• Textauszug
Menschsein in Fülle erforschen

Brüste und Vulven – üppig, machtvoll, friedsam.  Die Grazer Künstlerin Marina Stiegler baut Brücken über Jahrtausende und bringt das Urweibliche in moderne Formen- und Zeichensprache. Auf den zweiten Blick.

Foto: cstrobl

Marina Stiegler

  • Geb. 1978 in Salzburg, lebt in Graz.
  • Tätig in den Bereichen Skulptur, Malerei, Musik, Workshops und partizipative Kunstprojekte.
  • Künstlerin, Kunsttherapeutin und Lehrtätigkeit an der Ortweinschule für Kunst und Design in der Fachsparte Keramik.
  • Sängerin und Songwriterin bei Marinski Rio sowie Marinski & Lepenik.
  • Ausbildung: Meisterklasse für keramische Formgebung, Ortweinschule Graz; Berufsfachschule für Holzbildhauerei, Deutschland; Mal- und Gestaltungstherapeutin, MGT Institut Graz.
  • Ausstellungen und Kunstprojekte in Österreich und Deutschland.
  • Musik: Das Album „Red Ink” mit Marinski Rio erschien Ende Jänner 2022.

Geerdete Göttinnen, deren friedliche Macht Leben schenkt: Stieglers Kunst zeigt Menschen in starker Verbindung mit der Urkraft der Natur. (Foto: Marina Stiegler)

• Zu lösende Aufgaben
- 1) Beantworten Sie anhand des Textes über Marina Stiegler:
(a) Wann und wo wurde Marina Stiegler geboren?
(b) In welcher Fachsparte unterrichtet sie an der Ortweinschule für Kunst und Design?
(c) Wann erschien das Album „Red Ink“?
- 2) Kopieren Sie aus dem Text über Marina Stiegler wortgetreu den Abschnitt, der mit den Worten „Brüste und Vulven“ beginnt und mit „Österreich und Deutschland.“ endet.
- 3) Setzen Sie den Text über Marina Stiegler im Anschluss an seinen letzten Satz fort.

• Bereitgestellte Daten
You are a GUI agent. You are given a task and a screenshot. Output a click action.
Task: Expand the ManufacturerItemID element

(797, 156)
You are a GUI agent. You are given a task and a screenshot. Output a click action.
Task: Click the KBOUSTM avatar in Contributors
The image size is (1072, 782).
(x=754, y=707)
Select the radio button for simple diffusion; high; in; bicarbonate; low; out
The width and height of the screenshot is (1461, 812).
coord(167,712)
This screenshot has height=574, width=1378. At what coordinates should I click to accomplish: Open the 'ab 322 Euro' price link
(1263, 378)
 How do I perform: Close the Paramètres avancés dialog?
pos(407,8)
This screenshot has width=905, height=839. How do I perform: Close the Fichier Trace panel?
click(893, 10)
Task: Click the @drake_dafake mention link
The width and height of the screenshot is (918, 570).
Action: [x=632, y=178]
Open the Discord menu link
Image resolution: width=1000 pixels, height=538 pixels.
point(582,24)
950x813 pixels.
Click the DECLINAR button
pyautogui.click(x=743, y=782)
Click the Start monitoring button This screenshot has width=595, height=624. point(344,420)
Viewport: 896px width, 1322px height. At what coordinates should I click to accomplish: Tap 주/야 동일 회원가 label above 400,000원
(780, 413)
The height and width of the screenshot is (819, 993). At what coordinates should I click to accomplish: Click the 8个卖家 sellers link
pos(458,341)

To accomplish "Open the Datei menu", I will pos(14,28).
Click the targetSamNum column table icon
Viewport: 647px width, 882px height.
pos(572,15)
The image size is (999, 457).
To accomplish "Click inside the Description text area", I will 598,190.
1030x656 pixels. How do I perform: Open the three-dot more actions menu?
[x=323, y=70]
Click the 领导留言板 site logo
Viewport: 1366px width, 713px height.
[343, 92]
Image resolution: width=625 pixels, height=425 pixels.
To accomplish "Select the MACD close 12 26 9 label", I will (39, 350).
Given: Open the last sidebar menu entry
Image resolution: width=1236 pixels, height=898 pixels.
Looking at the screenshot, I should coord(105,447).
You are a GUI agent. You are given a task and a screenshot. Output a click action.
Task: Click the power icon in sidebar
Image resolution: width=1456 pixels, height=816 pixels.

• Ergebnisse
- 1)
(a) 1978 in Salzburg.
(b) Keramik.
(c) Ende Jänner 2022.

- 2)
Brüste und Vulven – üppig, machtvoll, friedsam.  Die Grazer Künstlerin Marina Stiegler baut Brücken über Jahrtausende und bringt das Urweibliche in moderne Formen- und Zeichensprache. Auf den zweiten Blick.

Foto: cstrobl

Marina Stiegler

  • Geb. 1978 in Salzburg, lebt in Graz.
  • Tätig in den Bereichen Skulptur, Malerei, Musik, Workshops und partizipative Kunstprojekte.
  • Künstlerin, Kunsttherapeutin und Lehrtätigkeit an der Ortweinschule für Kunst und Design in der Fachsparte Keramik.
  • Sängerin und Songwriterin bei Marinski Rio sowie Marinski & Lepenik.
  • Ausbildung: Meisterklasse für keramische Formgebung, Ortweinschule Graz; Berufsfachschule für Holzbildhauerei, Deutschland; Mal- und Gestaltungstherapeutin, MGT Institut Graz.
  • Ausstellungen und Kunstprojekte in Österreich und Deutschland.

- 3)
Marina Stiegler und die Kunst

„Die Verbindung mit den Wurzeln der Kunst hilft mir, das Menschsein zu erforschen und an den Ausdruck zu glauben.“ Marina ­Stiegler­ taucht gerne in die frühe Geschichte der Kunst ein – beinahe zwangsläufig stößt man dabei auf Göttinnen, deren Symbolsprache und die archaische Kraft, die von den Darstellungen des Urweiblichen ausgeht. Dass es der Wahlgrazerin ein Anliegen ist, diese im 21. Jahrhundert neu zu interpretieren und „in die Jetztzeit zu beamen“ (Stiegler), wird klar, sobald man ihr Grazer Studio im Freien Atelierhaus Schaumbad betritt: Man sieht sich umringt von Venusfiguren, markanten grafischen Formen, den Farben Naturweiß, Hellbraun, Mattschwarz und Gold – alles spiegelt erdig und geerdet das Weibliche, das Nährende und Schützende wider. Ein Raum, der Kraft und Ruhe aussendet, trotz der üblichen kunterbunten Werkzeugfülle mit all ihren Farb­tuben, Pinseln und Leinwänden.

Von Schrift zu Ton

Das weibliche Prinzip, Mutter Erde, habe sich, so die Künstlerin, beinahe „automatisch“ in ihrer Kunst festgesetzt. Davor jedoch begann ihr künstlerischer Ausdruck in Schriftform, denn „zuallererst war das Schreiben“, erzählt die gebürtige Salzburgerin. Ein „Tage- und Nachtbuch“ war ständiger Begleiter und erstes künstlerisches Ventil – eine Grundlage, aus der sich Malerei, Skulptur, Grafik und auch ihre Liebe zur Musik entwickeln sollten. Denn Sprache war Stiegler bald zu wenig – sie wollte „etwas mit den Händen machen“ und so kam sie mit 23 Jahren zur bildenden Kunst.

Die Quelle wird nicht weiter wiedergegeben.